-- What you will do --
- 1) Could you print everything in the pie blog post from "1/2 tsp. salt" down to "oil on them.", without changing a word?
- 2) What comes next in the pie blog post? Write a continuation that picks up after its last sentence.

Tuesday, February 16, 2010
I was in Ann Arbor, Michigan for a hot minute this past weekend, and pretty much went directly from the Detroit airport to the Jewish deli-turned foodie phenom, Zingerman's for my standard #36 on sourdough with a new pickle (basically a veggie reuben with coleslaw instead of sauerkraut).
I found not only the promise of one of my favorite lunches, but an array of pot pies available there during the months of January and February. It's a good thing they were out of their vegetarian pie option, or I would have had quite a time deciding between "Lila & Izzie's Skokie Skidoo" sandwich and the "Fungi Pot Pie."
I was intrigued by this "Daria's Dingle Pie," which they purport to be "a salute to the miners on the Dingle Peninsula of Ireland," and is apparently a standard Irish savory pie recipe, traditionally sold at Lammas Fairs during the last week of August.
This tribute to the miner in pie form, though, made me wonder why Zingerman's wasn't offering a pasty-- the Cornish savory pie that was frequently consumed and popularized by Finnish miners in Michigan's Upper Penninsula. Perhaps they'll cover that later in some future 'Traditional foods of Michigan' or 'Traditional foods of the Midwest' or 'Traditional foods mistaken for stripper-garb' display.
Thursday, February 11, 2010
Pimento Cheese and “Put Up” Tomato Pie
This pie is a riff on a church cookbook standard simply called “tomato pie”. Usually made in the summer with fresh tomatoes, this tart takes on a more robust personality by utilizing home canned tomatoes and roasting them. It is a good way to enjoy tomatoes in the off season.
9” Pie Crust - that has been pre-baked to golden brown
20 oz. tomatoes (either home canned or quality store bought—like San Marzanos)
1/4 C. olive oil
2 Tblsp. fresh thyme (or you can use basil or marjoram)
1/2 tsp. salt
1 tsp. fresh ground black pepper
1 1/4 C. prepared pimento cheese (we made our using Emily's grandma's recipe + a hint of Sriracha)
1/3 C. Ritz crackers broken into small, rough pieces (about the size of a dime) (We used panko tossed in a little melted butter, a pinch of chopped garlic, a little parm, and a pinch of s&p)
1. Preheat oven to 350˚F
2. Drain the tomatoes (keep the juice for the Bloody Marys!) and dice them into 1 inch pieces. In a medium bowl, combine the tomatoes, thyme, salt, pepper and half the olive oil by tossing with your hands until all of the tomatoes have a little oil on them.
3. Pour half of the oil onto a sheet pan, rubbing with your hands to coat the bottom of the pan and then spread the tomatoes on the pan to form a single layer. Roast the tomatoes in the oven for about 15 minutes until they dry up a little and start to shrivel slightly.

-- Excerpted data --
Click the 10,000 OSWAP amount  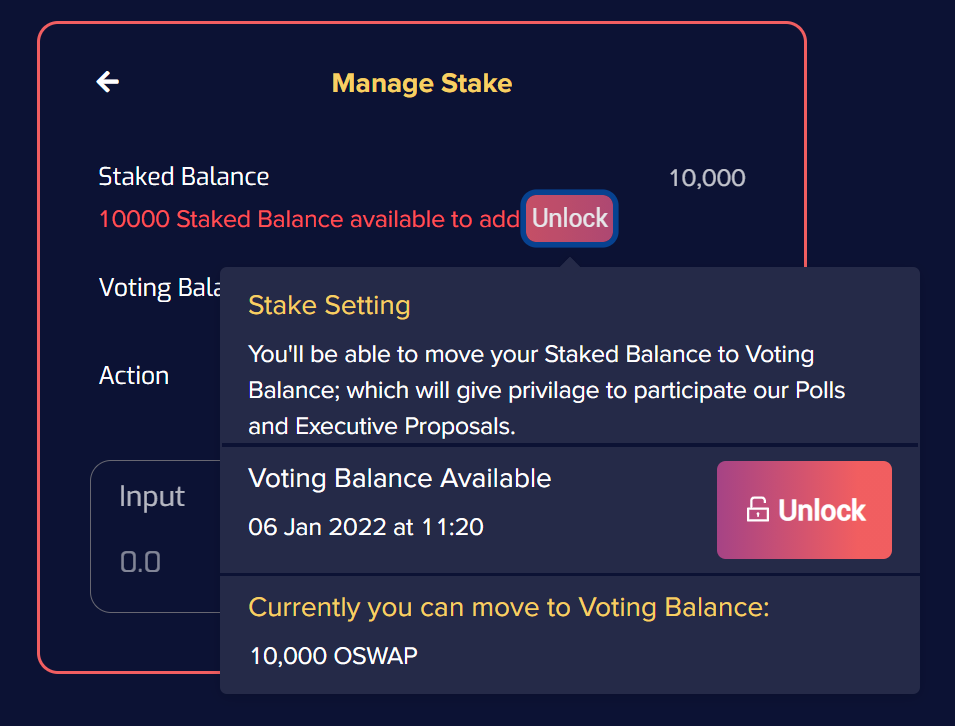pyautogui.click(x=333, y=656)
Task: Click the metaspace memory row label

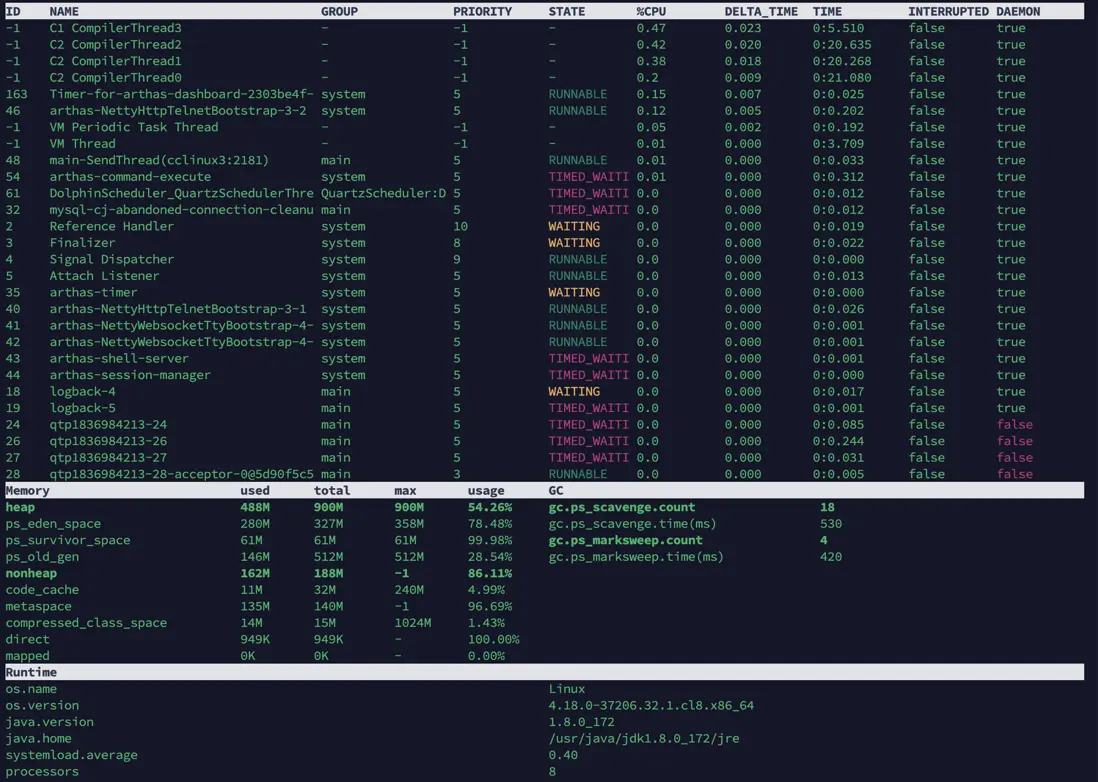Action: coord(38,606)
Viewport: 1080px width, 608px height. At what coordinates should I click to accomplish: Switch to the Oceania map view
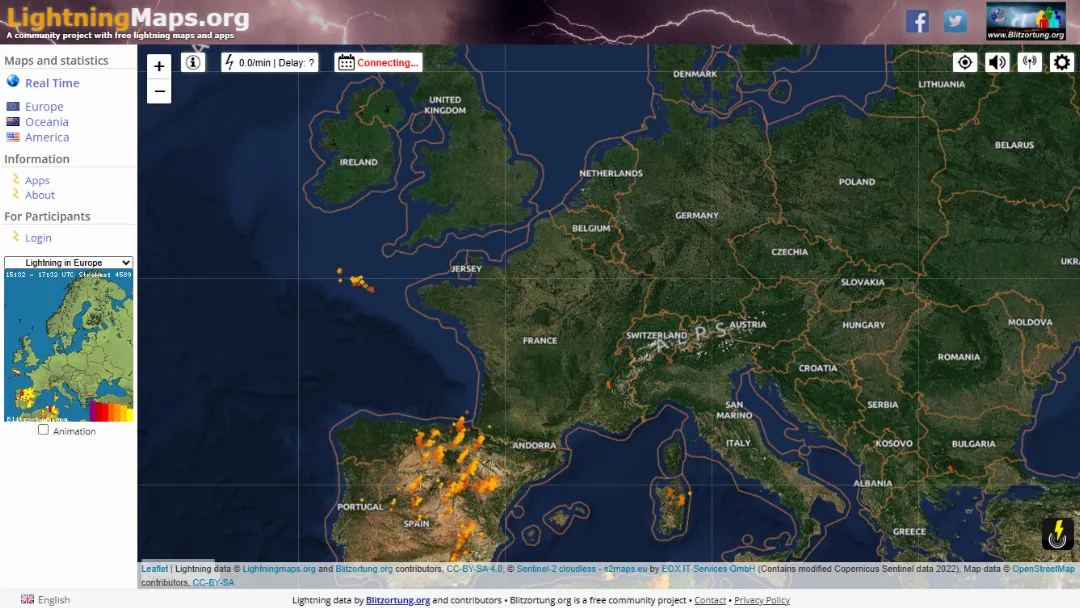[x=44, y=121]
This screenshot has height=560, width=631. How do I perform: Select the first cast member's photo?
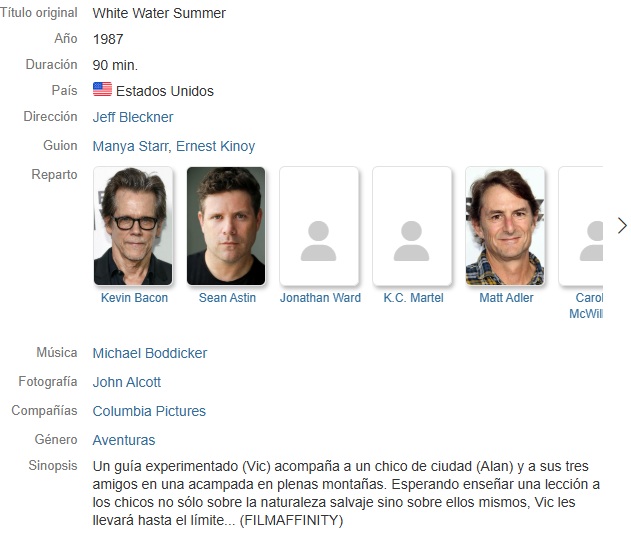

-- Results --
- 1)
1/2 tsp. salt
1 tsp. fresh ground black pepper
1 1/4 C. prepared pimento cheese (we made our using Emily's grandma's recipe + a hint of Sriracha)
1/3 C. Ritz crackers broken into small, rough pieces (about the size of a dime) (We used panko tossed in a little melted butter, a pinch of chopped garlic, a little parm, and a pinch of s&p)
1. Preheat oven to 350˚F
2. Drain the tomatoes (keep the juice for the Bloody Marys!) and dice them into 1 inch pieces. In a medium bowl, combine the tomatoes, thyme, salt, pepper and half the olive oil by tossing with your hands until all of the tomatoes have a little oil on them.

- 2)
4. Fill the pie crust ¾ full with the tomato mixture. Spread pimento cheese over the top of the tomatoes. Sprinkle with prepared bread crumb topping.
This was a real cheesy indulgence, but got great reviews at the potluck. Next time I would make it with more tomatoes and a little less salt (I think we may have added too much to the pimento cheese).
We also made mini vinegar pies--an old Great Plains recipe of the "nothing-in-the-house pie"/"adversity pie"/ "desperation pie" genre which served as a lemon-custard substitution in times of hardship. I unfortunately forgot to take pictures of them, so I'll make it again soon and give a full report.
Tuesday, February 09, 2010
On January 23rd a.k.a. National Pie Day (not to be confused with "Pi Day" coming up on 3.14), April (of Farmer's Daughter) sent out an e-mail to a few pals, saying she was cleaning the pie dough out of her freezer and invited us over for a few sweet and savory pies. In a matter of hours she had whipped up a varied spread of 7 different pies: pork belly sauerkraut & potato, retro tomato both with and sans bacon, apple crumb, bourbon pecan, chocolate cream and coconut cream. chocolate cream pie
I can't speak for the meat pies, but the retro tomato was the perfect combination of creamy cheese and crumb, and was so salt-addictive (not saying it was too salty, but addictive like the best homemade salt and vinegar potato chips--COULD NOT STOP EATING!)
April's crust is seriously the best I've EVER tasted-- so flaky, golden, and perfectly carmelized with the filling. This was especially evident with the bourbon pecan.
I wish I had some pics of the PEZ because it was out of control-- fainting into the couch cushions style and ruining my appetite for the birthday party I had to go to afterward. Thanks to April for her mad baking skills, hospitality and ensuring that the first pie day of the year did not go un-celebrated. Now stay tuned for 3.14.10...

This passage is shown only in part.